The third year student cleared his throat importantly. “Boggarts, sir.”
“Right. Boggarts.” He couldn’t teach right now. He had other, more important things on his mind. “Right. Read the next two chapters in your textbook, Dark Creatures and Defending against Them for homework. Class dismissed.”
While the third years were all confused, they were very bright and left posthaste. Since Monday, Professor Potter had been acting strangely, which was to be expected, what with all the accidents. At first they seemed nothing more than harmless pranks, like water over a door, but everyday they escalated in danger from prank to joke to threat. In fact, the happier Professor McGonagall got, the more bad stuff that happened to Professor Potter.
Weird. The connections were too mind-boggling to contemplate.
__________
“Your friend, Miss Granger, is a complete idiot,” Snape remarked over dinner.
“I know. And it’s Professor Granger.” she corrected absently.
“No, no, you don’t understand, Miss Granger. A raving conspiracy theorist lunatic. I just heard him mumbling about Dumbledore being the Dark Lord.”
“I know.”
He paused. “And you’re not concerned?”
“I am. Harry’s gone off the deep end, but Dumbledore has been rather mean to him lately.”
Snape wasn’t certain how to break it to her. “Miss Granger, I really don’t think you understand. Lord Voldemort wasn’t this anti-Dumbledore. Potter’s trying to get a reporter from the Daily Prophet to hear his story.”
She buttered a roll. “Harry did wake up this morning to red ants biting the family jewels, apparently.”
He winced. “Still...he should really just give up and give in.”
Hermione sighed. “He’s a Gryffindor. Harry’s personal motto has always been Never Give Up, Never Surrender.”
“Unless he’s Merlin, he really ought to know when to quit. He’s trying to poach on another man’s preserves.”

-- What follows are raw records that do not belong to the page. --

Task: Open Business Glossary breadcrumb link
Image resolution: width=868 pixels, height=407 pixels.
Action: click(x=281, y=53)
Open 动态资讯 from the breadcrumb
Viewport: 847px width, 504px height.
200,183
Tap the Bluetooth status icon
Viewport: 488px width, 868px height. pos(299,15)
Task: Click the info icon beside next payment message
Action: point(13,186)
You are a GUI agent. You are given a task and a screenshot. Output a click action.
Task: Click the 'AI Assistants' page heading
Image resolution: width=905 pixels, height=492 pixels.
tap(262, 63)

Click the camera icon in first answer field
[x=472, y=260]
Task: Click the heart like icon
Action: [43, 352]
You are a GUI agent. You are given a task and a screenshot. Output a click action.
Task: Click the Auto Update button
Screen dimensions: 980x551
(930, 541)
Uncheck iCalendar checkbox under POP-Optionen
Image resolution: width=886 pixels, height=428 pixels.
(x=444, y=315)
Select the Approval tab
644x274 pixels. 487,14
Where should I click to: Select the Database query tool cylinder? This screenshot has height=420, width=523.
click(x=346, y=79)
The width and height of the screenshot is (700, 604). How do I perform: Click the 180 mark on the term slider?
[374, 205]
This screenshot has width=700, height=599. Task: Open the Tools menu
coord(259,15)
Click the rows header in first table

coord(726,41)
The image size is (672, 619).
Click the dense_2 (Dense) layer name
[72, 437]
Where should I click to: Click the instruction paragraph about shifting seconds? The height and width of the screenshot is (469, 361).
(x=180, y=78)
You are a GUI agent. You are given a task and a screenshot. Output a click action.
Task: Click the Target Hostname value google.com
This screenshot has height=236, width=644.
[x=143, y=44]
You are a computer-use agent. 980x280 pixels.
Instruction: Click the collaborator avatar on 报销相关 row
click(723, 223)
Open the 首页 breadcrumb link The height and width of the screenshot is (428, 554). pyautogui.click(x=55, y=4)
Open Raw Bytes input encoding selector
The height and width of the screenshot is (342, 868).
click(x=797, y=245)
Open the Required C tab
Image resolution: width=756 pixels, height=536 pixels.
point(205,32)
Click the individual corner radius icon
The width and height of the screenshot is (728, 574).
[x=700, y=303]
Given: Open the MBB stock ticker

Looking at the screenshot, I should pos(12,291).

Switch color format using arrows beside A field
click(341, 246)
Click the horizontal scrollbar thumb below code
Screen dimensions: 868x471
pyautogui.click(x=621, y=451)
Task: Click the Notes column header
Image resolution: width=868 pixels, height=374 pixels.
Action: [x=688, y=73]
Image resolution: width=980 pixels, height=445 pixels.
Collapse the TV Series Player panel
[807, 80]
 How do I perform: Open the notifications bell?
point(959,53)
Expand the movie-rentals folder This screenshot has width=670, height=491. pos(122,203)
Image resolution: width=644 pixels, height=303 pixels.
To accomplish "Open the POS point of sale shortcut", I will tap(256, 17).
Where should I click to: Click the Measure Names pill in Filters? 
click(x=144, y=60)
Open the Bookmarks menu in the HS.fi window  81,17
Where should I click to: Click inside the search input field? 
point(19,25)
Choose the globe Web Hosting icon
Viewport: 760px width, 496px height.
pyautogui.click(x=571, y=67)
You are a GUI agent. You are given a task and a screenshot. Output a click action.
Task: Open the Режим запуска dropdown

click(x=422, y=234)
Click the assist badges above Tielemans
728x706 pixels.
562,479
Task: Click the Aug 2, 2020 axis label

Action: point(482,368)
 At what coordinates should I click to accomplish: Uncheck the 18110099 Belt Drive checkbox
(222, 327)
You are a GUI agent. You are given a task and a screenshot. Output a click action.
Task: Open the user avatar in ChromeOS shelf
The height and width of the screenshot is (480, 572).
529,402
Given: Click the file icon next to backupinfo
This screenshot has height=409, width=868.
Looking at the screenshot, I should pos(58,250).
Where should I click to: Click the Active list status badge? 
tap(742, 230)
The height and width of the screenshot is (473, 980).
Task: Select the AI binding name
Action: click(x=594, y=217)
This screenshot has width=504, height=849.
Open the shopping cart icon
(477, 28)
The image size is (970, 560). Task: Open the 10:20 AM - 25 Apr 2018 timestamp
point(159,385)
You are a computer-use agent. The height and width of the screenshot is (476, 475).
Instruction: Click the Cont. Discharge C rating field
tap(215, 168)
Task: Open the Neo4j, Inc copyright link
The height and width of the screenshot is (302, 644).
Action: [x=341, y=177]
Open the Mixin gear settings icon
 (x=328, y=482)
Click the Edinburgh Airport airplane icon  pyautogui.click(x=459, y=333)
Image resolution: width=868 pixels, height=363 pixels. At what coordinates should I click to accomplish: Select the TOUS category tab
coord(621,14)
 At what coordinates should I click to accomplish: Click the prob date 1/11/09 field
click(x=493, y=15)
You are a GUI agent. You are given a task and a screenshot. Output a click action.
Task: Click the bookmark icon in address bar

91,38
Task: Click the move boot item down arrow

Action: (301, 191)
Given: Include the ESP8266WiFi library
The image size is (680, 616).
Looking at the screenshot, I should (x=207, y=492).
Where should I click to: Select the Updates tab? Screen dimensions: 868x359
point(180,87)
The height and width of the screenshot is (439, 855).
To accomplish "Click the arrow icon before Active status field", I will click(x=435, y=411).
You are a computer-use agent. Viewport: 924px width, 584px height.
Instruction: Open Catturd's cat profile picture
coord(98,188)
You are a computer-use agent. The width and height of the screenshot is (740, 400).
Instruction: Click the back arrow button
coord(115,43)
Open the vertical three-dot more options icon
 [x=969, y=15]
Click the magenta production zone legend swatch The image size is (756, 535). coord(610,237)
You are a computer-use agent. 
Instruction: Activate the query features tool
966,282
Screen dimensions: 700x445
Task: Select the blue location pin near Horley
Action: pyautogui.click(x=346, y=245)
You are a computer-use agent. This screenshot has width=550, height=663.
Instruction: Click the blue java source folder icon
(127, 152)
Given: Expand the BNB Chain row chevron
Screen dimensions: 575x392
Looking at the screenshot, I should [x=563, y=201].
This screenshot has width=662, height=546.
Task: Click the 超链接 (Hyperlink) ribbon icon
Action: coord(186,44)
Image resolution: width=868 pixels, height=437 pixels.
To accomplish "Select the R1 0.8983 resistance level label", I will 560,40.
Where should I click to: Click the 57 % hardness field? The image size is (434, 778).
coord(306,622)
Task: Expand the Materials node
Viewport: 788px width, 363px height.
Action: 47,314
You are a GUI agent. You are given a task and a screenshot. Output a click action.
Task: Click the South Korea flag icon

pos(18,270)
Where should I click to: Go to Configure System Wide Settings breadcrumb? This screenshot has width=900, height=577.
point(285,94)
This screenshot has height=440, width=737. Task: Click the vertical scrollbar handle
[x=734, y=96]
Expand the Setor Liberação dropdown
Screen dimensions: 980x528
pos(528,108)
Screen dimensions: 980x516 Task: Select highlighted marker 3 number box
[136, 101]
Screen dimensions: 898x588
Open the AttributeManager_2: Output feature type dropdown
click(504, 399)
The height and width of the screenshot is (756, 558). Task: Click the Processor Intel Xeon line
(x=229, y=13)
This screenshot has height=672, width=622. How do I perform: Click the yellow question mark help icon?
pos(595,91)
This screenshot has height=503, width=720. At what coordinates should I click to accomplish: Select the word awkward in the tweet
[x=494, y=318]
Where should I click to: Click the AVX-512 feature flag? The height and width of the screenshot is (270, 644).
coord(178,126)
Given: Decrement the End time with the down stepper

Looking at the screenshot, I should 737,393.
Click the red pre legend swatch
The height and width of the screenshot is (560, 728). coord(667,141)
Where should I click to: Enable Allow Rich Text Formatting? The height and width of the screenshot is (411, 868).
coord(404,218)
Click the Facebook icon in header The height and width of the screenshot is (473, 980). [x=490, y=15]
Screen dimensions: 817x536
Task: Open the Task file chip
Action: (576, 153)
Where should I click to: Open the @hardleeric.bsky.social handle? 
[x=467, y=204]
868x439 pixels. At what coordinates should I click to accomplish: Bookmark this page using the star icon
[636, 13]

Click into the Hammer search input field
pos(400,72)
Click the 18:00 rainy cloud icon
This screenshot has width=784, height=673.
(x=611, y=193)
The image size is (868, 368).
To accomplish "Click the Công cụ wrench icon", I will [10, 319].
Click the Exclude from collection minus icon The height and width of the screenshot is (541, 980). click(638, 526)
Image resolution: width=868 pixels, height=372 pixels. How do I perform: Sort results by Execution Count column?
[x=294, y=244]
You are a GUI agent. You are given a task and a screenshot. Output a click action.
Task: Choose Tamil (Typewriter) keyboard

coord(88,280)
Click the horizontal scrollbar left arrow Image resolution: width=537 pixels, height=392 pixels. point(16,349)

“Preserves?” He watched, in morbid fascination, as her hair stood up like a cat’s. Or rather, it seemed like it did. “Did you just call sweet Professor McGonagall ‘preserves’?”
Ah. So this was where Weasley and Potter’s nearly unreasonable fear of Hermione came from. But he was made of sterner stuff. “Yes, I do believe I did.”
“You arrogant, greasy-haired chauvinist!”
He didn’t back down so much because of her name-calling. It was more that she happened to do it while waving her wand with the same swishes and flicks that one usually used to transfigure someone into small, many-legged, easily-squished creature.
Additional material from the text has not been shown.